(Entries for locating elements and text)
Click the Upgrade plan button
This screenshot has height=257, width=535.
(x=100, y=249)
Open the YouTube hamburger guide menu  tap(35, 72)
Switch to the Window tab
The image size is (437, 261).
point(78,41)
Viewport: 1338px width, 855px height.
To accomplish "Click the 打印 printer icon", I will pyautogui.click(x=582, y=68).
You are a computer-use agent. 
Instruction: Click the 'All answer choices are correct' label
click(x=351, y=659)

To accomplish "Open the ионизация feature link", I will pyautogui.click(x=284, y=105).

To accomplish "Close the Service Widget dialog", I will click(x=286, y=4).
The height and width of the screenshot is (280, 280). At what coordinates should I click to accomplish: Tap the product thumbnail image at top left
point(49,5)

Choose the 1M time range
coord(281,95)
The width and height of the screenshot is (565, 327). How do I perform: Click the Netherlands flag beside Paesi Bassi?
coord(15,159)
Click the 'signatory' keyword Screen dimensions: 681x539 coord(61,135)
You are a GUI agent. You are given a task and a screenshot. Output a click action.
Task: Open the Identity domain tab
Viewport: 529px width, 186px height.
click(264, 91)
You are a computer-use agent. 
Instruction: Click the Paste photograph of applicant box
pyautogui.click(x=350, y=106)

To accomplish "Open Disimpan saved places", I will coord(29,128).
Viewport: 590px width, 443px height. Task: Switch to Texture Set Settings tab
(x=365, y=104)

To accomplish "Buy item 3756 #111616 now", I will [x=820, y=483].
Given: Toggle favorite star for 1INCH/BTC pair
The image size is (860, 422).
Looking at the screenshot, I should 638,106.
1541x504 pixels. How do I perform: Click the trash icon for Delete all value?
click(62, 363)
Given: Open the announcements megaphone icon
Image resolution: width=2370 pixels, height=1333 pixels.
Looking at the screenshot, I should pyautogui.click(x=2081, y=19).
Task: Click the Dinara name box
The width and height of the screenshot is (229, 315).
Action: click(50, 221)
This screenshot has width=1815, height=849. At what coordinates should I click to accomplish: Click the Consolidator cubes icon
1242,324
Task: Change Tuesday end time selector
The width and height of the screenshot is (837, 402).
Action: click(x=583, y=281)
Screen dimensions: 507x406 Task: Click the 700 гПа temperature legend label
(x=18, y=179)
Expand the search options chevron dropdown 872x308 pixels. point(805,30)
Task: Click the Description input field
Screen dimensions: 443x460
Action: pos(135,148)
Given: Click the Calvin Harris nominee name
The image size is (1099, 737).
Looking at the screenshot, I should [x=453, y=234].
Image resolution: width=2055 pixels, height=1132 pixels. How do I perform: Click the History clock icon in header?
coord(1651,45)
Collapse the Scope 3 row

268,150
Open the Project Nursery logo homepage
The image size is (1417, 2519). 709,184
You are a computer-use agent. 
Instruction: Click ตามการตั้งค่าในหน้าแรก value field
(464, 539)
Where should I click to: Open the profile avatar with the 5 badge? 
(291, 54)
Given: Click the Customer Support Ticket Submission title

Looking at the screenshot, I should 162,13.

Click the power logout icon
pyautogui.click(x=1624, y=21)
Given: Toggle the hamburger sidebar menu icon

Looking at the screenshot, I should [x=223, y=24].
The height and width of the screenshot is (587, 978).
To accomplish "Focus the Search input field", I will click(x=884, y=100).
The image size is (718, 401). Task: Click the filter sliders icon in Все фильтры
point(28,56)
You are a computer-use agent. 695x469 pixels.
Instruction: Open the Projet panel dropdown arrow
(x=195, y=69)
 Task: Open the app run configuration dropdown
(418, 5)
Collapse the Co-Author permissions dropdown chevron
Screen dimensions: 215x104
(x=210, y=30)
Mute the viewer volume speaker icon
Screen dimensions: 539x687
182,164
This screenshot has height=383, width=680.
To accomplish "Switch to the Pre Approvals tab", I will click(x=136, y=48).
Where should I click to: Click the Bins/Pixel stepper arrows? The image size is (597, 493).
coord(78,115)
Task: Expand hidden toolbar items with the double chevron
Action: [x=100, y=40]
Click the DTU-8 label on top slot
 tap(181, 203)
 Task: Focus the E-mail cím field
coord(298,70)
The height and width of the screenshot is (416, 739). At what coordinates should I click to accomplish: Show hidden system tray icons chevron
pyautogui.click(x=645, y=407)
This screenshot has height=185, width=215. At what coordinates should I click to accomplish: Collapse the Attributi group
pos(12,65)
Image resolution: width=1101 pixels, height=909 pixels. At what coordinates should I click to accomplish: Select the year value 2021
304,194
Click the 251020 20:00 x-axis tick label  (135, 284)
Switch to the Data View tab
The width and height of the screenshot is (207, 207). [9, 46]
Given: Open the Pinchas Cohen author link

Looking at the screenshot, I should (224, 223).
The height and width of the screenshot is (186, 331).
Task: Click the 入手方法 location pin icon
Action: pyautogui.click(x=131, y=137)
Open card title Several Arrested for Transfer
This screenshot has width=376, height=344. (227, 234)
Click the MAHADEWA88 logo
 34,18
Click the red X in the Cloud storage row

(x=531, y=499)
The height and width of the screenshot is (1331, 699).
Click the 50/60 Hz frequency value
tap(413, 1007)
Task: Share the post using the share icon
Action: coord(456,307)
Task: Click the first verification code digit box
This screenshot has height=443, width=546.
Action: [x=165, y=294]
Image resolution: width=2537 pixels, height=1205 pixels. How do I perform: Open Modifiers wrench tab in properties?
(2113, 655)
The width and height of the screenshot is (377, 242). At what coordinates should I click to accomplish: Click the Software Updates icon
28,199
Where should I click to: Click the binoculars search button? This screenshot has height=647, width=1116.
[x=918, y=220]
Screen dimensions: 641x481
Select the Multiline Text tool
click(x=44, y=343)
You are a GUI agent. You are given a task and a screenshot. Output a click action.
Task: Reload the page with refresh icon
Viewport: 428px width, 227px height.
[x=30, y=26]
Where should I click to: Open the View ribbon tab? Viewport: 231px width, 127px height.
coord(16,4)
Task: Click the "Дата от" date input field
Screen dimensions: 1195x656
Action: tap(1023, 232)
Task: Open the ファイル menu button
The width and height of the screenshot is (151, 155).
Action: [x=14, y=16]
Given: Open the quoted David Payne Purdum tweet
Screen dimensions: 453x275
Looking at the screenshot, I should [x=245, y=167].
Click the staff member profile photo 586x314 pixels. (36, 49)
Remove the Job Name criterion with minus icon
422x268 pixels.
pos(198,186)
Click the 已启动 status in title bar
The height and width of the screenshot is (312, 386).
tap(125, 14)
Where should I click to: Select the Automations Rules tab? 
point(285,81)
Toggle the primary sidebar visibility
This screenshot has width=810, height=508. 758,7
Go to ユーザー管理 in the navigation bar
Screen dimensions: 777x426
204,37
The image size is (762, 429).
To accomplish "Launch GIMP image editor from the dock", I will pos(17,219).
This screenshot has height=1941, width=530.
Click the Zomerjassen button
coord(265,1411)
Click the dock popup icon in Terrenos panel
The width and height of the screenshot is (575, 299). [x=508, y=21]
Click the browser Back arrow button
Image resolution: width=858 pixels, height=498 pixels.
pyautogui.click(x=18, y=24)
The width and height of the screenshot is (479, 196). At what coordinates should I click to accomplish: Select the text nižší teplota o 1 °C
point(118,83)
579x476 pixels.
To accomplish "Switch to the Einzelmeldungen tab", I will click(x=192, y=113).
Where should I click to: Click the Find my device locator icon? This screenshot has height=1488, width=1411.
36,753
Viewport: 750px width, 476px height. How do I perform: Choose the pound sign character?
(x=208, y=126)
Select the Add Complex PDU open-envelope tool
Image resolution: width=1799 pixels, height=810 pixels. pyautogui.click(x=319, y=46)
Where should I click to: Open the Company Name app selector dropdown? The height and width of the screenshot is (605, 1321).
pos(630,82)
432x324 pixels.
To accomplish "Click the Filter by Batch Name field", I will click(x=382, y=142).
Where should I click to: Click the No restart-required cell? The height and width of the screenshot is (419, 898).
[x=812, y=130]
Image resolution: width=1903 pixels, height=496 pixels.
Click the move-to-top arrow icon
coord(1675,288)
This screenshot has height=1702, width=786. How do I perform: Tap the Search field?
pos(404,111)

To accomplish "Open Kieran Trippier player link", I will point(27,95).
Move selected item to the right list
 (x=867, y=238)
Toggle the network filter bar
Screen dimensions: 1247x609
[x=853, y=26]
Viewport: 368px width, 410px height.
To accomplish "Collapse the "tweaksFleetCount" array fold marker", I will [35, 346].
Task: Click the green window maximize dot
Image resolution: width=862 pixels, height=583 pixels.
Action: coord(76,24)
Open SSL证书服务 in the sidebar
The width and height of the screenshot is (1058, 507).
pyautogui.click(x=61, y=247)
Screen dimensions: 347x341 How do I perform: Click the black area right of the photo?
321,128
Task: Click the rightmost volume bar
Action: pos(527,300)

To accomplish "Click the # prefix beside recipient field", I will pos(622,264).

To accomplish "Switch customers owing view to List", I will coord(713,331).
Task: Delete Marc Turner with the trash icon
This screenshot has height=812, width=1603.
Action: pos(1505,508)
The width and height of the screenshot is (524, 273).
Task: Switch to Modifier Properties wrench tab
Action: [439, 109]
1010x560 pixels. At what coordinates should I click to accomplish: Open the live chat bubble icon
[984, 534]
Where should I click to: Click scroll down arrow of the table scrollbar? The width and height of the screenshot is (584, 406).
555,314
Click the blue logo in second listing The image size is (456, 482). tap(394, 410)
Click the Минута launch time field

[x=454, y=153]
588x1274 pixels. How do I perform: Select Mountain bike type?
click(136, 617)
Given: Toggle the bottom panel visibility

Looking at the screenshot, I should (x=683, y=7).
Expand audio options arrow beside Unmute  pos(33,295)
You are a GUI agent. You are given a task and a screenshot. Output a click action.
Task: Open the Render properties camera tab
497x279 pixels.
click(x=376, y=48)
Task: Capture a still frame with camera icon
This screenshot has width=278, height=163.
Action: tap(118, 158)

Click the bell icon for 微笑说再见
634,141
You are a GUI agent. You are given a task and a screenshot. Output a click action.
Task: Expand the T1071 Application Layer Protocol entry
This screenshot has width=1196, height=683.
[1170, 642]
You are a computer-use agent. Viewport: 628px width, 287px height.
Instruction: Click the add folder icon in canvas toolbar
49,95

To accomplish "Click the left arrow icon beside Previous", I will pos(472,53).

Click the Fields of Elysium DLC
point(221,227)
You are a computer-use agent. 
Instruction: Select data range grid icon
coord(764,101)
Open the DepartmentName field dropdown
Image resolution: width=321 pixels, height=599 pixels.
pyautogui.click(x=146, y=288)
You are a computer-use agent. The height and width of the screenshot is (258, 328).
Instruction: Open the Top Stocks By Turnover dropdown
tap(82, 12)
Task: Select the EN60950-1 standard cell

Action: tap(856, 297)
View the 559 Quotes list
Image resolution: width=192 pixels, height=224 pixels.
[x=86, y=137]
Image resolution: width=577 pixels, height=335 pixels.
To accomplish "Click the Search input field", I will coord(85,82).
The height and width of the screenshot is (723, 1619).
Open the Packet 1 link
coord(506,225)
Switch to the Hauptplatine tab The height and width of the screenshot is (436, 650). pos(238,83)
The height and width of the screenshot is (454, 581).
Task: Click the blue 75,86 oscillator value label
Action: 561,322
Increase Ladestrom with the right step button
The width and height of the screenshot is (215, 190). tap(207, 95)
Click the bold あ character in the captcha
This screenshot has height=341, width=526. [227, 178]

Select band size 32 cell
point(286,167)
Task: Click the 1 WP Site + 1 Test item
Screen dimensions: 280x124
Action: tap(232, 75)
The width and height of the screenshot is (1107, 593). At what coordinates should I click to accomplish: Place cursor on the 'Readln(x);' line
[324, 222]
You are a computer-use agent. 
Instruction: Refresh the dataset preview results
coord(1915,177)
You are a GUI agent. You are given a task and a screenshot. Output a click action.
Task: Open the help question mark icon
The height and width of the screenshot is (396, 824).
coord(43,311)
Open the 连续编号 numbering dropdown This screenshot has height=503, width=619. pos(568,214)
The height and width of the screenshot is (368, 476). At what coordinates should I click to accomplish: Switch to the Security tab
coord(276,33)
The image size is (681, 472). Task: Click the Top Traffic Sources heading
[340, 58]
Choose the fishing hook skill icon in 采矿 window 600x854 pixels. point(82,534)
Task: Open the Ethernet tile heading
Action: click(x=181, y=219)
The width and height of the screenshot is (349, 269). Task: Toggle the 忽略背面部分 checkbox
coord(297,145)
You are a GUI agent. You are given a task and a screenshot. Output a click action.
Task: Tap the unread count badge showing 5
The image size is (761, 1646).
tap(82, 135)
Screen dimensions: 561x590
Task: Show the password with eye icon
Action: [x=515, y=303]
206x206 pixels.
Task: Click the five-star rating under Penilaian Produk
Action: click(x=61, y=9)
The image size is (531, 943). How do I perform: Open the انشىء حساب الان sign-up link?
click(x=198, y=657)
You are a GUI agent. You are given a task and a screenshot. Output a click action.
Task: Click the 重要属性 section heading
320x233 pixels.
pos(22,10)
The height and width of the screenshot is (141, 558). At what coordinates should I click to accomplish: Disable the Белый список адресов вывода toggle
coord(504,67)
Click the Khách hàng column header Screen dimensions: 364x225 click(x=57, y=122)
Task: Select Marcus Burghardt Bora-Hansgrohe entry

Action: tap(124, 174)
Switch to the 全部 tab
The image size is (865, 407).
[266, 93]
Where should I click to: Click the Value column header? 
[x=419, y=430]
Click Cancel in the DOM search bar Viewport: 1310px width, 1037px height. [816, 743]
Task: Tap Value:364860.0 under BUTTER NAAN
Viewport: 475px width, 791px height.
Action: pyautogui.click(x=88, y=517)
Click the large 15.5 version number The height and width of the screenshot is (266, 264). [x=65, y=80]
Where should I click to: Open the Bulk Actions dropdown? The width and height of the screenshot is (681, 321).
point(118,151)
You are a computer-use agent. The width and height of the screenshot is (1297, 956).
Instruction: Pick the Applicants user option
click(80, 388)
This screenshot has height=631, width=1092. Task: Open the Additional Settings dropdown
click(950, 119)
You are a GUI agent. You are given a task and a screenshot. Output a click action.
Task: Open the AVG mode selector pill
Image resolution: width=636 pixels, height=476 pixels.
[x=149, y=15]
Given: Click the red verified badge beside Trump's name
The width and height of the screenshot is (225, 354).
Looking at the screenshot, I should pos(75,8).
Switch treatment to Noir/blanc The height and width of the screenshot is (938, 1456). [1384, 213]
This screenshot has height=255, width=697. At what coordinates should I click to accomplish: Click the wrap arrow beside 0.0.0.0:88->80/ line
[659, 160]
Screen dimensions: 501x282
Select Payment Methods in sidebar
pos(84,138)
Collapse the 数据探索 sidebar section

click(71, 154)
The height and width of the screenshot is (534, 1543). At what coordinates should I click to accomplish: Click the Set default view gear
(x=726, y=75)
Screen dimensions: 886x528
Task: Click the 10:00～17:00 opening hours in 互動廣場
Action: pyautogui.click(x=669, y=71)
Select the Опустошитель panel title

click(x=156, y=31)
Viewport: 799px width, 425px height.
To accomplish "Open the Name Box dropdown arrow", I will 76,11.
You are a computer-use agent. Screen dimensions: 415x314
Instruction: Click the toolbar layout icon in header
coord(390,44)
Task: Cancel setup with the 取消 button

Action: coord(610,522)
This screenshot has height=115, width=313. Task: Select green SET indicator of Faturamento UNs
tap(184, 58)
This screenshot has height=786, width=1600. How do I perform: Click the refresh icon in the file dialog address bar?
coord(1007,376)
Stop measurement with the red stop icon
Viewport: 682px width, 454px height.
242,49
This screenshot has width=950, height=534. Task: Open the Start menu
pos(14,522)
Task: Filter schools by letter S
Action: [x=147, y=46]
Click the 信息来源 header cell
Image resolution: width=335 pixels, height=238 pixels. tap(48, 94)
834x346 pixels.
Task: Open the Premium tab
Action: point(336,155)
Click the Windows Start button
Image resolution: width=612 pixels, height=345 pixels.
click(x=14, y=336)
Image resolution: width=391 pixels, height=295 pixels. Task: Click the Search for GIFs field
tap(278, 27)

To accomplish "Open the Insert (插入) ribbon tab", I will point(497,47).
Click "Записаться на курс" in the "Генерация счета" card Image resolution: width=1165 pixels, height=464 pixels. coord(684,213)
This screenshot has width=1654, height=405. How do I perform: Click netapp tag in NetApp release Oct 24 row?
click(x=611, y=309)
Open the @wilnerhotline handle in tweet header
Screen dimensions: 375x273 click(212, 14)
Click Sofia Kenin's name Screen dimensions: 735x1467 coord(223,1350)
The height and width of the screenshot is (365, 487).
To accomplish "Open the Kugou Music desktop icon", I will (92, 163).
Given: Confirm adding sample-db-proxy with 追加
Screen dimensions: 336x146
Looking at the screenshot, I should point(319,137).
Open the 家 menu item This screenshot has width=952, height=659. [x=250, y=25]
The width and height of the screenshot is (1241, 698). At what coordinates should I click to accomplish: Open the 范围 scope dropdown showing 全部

Aim:
Copy out the listing verbatim, from its first line down through the line that contains "will click(x=286, y=4).", including both.

Complete output:
Click the Upgrade plan button
This screenshot has height=257, width=535.
(x=100, y=249)
Open the YouTube hamburger guide menu  tap(35, 72)
Switch to the Window tab
The image size is (437, 261).
point(78,41)
Viewport: 1338px width, 855px height.
To accomplish "Click the 打印 printer icon", I will pyautogui.click(x=582, y=68).
You are a computer-use agent. 
Instruction: Click the 'All answer choices are correct' label
click(x=351, y=659)

To accomplish "Open the ионизация feature link", I will pyautogui.click(x=284, y=105).

To accomplish "Close the Service Widget dialog", I will click(x=286, y=4).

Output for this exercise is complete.